Forse la coltre di pessimismo sta cercando di soffocarci sempre più o forse no. Forse il troppo permissivismo e lassismo ci ha portato dove siamo ora o forse no. Forse sarebbe meglio farsi un esame di coscienza o forse no. Forse la velocità con cui corriamo tutti i giorni, che non ci permette vivere veramente ogni singolo momento, ha rubato alle emozioni e ai sentimenti, appiattendo tutto quanto, o forse no. Forse è ora di fare un passo indietro e chiedersi perchè sta andando così, o forse no.
La vita secondo me è fatta di sfide (non di problemi) e la droga più potente di cui possiamo farci a questo mondo è il positivismo, la determinazione e la consapevolezza di sè stessi.
Ed è proprio questo che manca: essere positivi, non tralasciando le sfide che la vita ci pone davanti, essere sè stessi, senza vivere dietro una maschera fittizia imposta da “amici”/società, esprimere i propri sentimenti, senza avere paura delle reazioni che possono suscitare, porsi degli obiettivi non guardando ossessionati all’obiettivo, ma godendosi tutto quello che sta in mezzo perchè “Non è la destinazione, ma il viaggio che conta”.

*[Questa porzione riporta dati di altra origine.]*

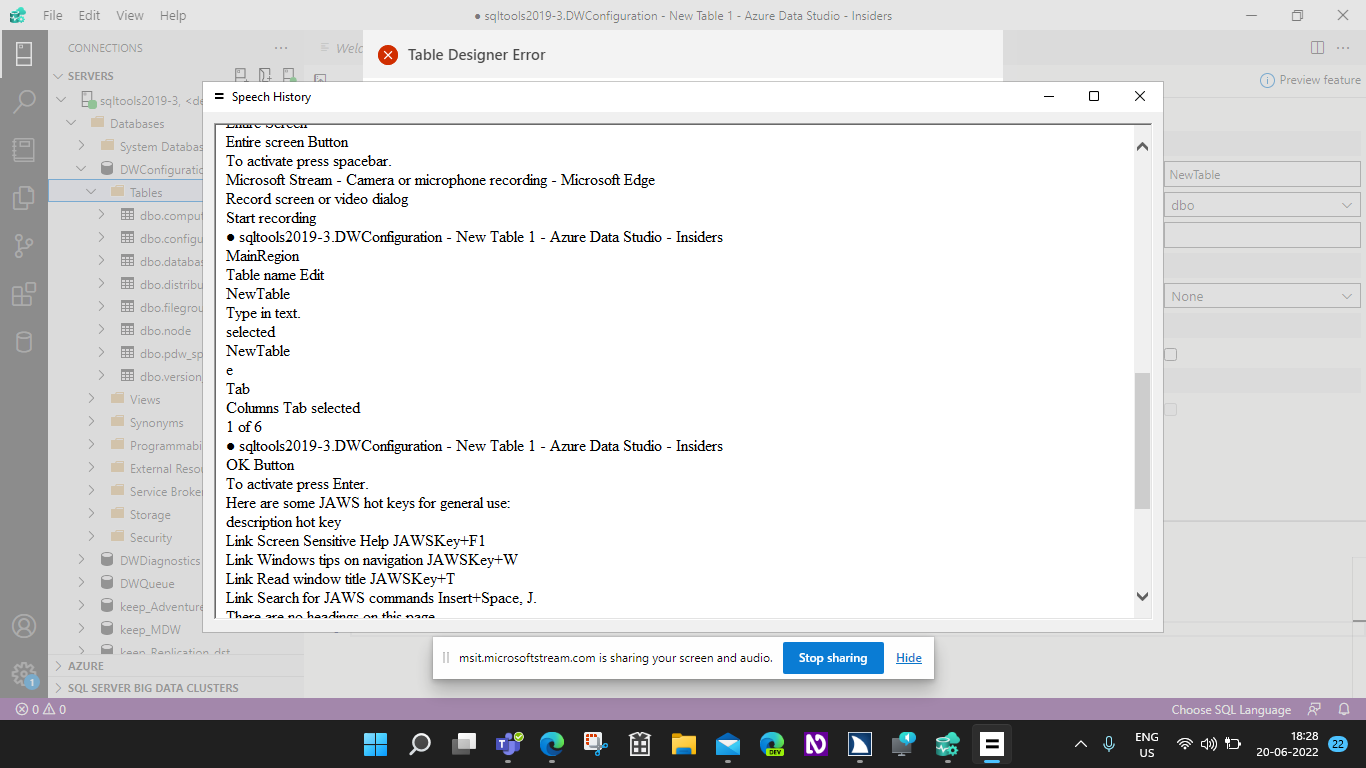Open the Extensions view in the sidebar

click(x=22, y=293)
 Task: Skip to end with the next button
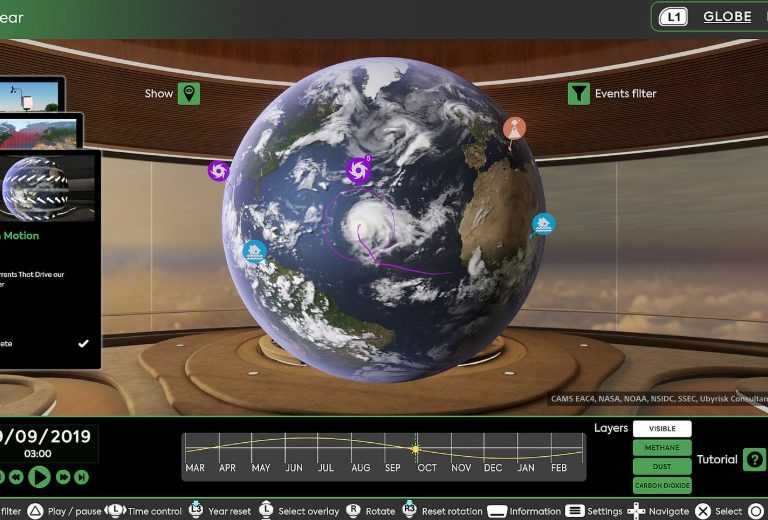[x=81, y=478]
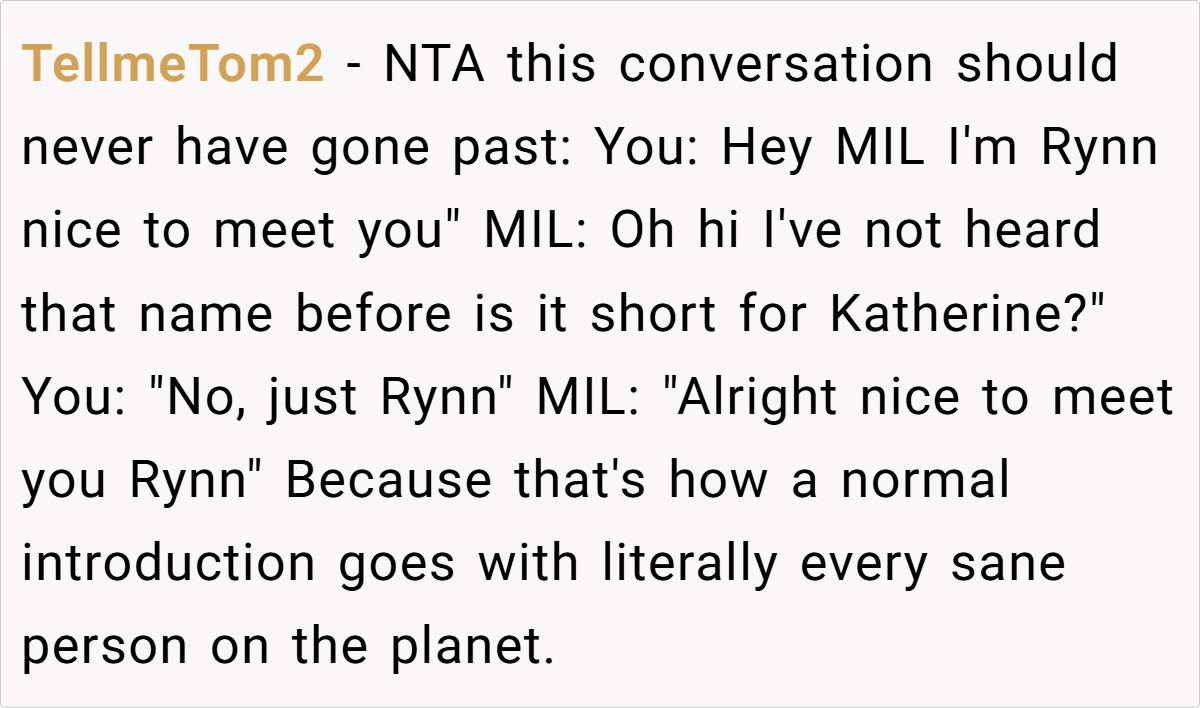Click the word "short" in the comment
Screen dimensions: 1200x708
pos(652,315)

Di obiettivi e sogni ne ho molti adesso: vorrei lavorare soprattutto con sportivi professionisti per quanto riguarda la mia carriera (non necessariamente in italia, ma preferibilmente all’estero) e cercare di raggiungere i miei limiti fisiologici (anche a me piace faticare molto). Ma un sogno in particolare che ho nel cassetto è quello di formare una sorta di azienda che sponsorizza e dà la possibilità ad atleti meno abbienti, ma con le potenzialità adeguate, ad allenarsi e realizzare magari i propri sogni olimpici. Negli stati uniti è già presente un tipo di fondazione (RunGum) di questo tipo, fondata da un certo Nick Symmonds, ottocentometrista statunitense, nonché atleta olimpico che nel giro di 3 anni (se non sbaglio all’età di 21 anni) è stato scovato da un allenatore che lo ha portato al pass olimpico e alla vittoria di numerosi campionati nazionali nella disciplina.